(DATA Opens)
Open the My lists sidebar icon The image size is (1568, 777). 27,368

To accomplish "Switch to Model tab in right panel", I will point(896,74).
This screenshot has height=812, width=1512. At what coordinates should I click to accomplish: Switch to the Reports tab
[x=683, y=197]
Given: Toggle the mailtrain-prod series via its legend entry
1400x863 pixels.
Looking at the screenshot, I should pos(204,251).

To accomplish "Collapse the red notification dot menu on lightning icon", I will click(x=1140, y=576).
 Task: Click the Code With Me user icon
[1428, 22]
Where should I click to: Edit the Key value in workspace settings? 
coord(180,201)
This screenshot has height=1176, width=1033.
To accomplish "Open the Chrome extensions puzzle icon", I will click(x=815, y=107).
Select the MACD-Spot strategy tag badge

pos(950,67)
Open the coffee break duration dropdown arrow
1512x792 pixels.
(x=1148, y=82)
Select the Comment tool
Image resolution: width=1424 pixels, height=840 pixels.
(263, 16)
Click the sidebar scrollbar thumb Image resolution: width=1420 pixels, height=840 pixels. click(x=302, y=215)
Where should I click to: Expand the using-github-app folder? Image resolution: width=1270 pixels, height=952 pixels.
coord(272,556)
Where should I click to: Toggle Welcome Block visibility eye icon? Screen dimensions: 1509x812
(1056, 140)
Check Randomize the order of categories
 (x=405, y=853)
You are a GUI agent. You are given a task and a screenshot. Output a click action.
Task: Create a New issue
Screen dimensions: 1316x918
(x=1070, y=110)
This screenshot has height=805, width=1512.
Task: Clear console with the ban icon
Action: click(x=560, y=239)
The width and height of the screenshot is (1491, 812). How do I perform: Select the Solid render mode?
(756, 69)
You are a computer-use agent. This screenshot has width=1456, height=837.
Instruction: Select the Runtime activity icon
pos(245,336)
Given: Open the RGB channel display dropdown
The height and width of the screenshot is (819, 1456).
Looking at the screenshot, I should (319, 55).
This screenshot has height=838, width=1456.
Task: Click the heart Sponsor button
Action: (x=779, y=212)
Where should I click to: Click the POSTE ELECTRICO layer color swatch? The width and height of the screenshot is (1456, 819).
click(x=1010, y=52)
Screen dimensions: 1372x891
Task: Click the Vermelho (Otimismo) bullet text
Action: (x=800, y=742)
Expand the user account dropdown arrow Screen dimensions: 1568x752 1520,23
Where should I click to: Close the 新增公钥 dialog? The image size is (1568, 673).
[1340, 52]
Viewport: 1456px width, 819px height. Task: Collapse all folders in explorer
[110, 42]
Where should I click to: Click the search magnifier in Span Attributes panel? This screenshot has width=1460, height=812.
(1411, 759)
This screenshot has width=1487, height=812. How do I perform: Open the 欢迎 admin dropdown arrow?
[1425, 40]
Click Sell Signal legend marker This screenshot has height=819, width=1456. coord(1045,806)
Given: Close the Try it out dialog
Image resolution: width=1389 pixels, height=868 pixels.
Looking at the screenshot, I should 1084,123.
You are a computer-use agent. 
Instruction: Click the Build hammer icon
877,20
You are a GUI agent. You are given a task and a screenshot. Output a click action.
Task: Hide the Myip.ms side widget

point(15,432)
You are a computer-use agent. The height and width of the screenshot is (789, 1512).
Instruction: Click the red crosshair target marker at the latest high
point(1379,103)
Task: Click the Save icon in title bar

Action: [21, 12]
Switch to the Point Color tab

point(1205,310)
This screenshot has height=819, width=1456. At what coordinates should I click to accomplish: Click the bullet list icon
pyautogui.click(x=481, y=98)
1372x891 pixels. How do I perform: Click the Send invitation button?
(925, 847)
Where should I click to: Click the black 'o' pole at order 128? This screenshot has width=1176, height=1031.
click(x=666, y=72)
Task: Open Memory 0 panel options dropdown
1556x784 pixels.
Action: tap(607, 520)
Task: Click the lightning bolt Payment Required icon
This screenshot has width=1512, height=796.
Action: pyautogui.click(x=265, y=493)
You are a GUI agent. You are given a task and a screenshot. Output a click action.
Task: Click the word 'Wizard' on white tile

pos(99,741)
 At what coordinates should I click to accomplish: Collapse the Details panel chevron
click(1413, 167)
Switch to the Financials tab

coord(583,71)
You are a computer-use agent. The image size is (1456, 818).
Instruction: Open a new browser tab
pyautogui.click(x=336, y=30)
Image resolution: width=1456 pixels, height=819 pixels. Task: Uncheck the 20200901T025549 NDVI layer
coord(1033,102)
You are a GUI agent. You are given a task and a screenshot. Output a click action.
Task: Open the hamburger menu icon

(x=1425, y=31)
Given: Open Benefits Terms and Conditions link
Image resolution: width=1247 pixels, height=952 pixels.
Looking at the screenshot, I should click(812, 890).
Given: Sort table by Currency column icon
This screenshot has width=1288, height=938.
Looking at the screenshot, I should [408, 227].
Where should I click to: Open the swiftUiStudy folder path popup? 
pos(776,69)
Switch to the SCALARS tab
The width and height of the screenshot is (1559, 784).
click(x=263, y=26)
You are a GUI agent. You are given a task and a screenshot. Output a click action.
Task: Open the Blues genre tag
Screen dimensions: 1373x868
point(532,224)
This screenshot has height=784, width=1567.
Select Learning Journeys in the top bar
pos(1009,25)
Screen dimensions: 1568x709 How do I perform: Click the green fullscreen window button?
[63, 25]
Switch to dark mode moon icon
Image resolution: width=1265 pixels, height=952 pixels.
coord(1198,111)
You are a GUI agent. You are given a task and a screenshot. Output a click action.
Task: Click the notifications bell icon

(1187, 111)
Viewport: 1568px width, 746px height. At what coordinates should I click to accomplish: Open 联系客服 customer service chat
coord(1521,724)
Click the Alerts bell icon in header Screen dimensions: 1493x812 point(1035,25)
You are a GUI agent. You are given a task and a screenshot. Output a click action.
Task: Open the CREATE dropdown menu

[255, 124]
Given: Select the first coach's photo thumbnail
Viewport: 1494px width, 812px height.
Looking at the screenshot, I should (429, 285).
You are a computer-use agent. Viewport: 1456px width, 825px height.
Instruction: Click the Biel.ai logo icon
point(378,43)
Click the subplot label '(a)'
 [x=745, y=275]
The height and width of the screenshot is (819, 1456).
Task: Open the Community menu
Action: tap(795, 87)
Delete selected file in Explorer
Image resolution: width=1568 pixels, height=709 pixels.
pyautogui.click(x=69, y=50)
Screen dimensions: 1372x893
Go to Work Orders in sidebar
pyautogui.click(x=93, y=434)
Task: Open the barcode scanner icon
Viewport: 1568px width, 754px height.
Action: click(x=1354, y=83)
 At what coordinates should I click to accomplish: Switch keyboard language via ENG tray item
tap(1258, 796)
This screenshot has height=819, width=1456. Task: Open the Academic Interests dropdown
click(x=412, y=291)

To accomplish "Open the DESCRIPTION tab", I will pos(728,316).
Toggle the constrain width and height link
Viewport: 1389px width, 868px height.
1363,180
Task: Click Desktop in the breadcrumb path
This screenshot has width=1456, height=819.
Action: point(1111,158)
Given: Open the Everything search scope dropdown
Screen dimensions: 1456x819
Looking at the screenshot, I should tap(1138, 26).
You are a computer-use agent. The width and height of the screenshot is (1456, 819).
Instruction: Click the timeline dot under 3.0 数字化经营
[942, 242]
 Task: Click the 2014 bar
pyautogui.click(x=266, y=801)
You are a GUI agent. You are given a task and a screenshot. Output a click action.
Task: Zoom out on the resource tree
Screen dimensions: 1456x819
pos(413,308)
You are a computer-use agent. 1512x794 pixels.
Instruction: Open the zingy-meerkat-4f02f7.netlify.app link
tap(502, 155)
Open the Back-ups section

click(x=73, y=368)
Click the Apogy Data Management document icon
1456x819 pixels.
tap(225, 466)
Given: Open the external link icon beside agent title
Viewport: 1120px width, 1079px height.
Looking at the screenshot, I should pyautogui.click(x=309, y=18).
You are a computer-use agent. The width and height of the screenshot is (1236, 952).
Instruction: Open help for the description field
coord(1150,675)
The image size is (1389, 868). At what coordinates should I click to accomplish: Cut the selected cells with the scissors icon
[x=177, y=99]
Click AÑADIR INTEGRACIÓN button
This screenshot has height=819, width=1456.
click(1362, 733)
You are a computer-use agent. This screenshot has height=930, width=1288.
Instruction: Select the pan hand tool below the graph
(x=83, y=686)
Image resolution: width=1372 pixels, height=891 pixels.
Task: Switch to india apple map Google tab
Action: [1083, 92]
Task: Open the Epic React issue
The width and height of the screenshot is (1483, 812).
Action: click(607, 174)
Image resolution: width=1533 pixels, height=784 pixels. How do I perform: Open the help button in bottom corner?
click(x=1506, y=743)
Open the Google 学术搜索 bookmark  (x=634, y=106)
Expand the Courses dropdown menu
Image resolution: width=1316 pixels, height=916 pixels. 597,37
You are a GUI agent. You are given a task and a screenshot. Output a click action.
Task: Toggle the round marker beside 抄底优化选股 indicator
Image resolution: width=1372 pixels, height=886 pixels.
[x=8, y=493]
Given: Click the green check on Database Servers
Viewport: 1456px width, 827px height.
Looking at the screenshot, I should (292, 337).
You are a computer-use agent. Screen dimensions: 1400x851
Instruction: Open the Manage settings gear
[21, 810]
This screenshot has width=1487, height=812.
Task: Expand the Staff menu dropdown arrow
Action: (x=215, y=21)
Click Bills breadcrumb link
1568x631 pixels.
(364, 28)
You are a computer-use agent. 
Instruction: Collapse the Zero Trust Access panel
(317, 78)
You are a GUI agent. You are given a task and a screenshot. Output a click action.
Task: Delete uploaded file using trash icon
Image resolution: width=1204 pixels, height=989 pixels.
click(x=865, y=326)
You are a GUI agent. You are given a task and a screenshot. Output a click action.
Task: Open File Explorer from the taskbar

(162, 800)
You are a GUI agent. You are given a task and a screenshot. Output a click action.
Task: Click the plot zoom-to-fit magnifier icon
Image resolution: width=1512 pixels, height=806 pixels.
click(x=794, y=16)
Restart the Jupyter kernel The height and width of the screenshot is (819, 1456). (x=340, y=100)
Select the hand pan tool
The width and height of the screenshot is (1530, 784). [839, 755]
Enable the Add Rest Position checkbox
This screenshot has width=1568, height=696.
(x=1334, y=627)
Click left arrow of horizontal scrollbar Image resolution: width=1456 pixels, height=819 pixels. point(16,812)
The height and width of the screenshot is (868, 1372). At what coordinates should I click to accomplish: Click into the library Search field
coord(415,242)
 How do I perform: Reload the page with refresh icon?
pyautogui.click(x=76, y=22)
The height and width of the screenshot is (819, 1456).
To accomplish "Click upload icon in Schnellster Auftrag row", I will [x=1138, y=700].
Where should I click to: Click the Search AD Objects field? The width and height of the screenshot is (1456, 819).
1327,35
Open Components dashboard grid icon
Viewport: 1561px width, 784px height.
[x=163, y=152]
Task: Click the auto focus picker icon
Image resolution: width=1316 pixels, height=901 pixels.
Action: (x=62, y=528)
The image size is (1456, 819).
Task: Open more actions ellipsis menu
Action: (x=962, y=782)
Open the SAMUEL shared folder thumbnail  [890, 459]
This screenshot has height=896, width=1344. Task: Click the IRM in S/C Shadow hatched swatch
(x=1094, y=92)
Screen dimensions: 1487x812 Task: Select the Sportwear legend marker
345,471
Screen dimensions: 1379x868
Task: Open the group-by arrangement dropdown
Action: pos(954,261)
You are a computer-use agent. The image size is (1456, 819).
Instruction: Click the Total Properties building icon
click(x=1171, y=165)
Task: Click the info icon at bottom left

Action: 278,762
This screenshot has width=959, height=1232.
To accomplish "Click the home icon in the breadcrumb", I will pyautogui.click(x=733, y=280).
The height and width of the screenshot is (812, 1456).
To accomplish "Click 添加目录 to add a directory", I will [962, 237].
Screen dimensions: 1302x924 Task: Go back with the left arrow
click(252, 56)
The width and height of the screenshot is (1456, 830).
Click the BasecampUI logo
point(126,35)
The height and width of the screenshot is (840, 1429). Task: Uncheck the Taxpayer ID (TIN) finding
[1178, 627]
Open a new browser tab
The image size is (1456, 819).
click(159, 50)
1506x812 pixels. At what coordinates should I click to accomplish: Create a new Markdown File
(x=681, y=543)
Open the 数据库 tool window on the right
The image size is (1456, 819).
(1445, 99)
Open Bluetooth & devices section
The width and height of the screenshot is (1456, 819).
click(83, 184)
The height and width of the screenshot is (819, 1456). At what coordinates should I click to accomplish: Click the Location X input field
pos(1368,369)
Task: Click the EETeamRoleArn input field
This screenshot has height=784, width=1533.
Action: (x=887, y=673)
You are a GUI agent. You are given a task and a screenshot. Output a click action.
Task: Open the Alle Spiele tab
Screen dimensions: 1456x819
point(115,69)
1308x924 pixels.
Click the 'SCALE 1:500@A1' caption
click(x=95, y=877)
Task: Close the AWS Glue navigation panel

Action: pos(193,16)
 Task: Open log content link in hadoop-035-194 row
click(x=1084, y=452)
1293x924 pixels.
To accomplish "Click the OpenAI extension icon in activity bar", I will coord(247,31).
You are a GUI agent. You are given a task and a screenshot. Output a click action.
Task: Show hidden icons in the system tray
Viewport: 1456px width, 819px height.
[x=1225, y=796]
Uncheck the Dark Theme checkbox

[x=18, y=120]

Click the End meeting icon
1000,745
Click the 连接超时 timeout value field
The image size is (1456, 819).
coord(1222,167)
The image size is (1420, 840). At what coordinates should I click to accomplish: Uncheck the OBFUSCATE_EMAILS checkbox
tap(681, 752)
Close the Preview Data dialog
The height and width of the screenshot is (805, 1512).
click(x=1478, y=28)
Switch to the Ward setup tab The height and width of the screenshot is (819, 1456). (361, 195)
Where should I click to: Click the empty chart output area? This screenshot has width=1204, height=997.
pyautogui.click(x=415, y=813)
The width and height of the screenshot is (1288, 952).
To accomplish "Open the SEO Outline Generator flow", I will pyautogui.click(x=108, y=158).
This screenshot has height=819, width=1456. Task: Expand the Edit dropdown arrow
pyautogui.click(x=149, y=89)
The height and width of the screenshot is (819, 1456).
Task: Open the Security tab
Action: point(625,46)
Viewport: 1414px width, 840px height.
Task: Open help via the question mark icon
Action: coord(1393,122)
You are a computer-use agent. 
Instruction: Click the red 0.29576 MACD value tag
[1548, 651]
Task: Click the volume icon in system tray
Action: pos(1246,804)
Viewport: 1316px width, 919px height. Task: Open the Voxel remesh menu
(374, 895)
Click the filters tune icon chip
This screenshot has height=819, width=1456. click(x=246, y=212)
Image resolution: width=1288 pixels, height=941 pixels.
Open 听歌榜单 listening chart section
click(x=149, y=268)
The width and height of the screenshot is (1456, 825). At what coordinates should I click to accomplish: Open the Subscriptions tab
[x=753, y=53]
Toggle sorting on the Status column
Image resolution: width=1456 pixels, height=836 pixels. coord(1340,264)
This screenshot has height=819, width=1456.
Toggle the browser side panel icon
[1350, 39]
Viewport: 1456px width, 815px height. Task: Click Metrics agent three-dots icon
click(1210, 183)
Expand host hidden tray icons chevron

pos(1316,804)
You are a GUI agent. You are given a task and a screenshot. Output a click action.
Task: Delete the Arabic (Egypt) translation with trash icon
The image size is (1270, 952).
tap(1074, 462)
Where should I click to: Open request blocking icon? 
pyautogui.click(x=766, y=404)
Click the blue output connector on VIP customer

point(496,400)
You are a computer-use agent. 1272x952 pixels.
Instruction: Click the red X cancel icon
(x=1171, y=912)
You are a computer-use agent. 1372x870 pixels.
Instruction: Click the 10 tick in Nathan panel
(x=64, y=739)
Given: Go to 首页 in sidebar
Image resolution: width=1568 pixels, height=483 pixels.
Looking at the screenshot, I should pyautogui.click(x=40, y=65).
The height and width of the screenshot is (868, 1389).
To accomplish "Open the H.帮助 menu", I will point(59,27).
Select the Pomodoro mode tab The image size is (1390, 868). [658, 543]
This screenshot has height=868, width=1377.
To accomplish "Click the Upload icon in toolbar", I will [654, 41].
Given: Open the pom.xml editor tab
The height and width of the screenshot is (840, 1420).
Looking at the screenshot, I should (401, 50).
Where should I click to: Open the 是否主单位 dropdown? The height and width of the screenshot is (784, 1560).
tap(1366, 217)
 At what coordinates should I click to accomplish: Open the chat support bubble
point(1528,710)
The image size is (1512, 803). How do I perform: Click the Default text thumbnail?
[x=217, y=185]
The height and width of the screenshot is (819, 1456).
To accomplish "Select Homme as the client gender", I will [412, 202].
(DATA Closes)
## YOUR OBJECTIVE
Looking at the entries above, count the lines that hold the string "issue" and reply with the count alone.

## ANSWER BOX
2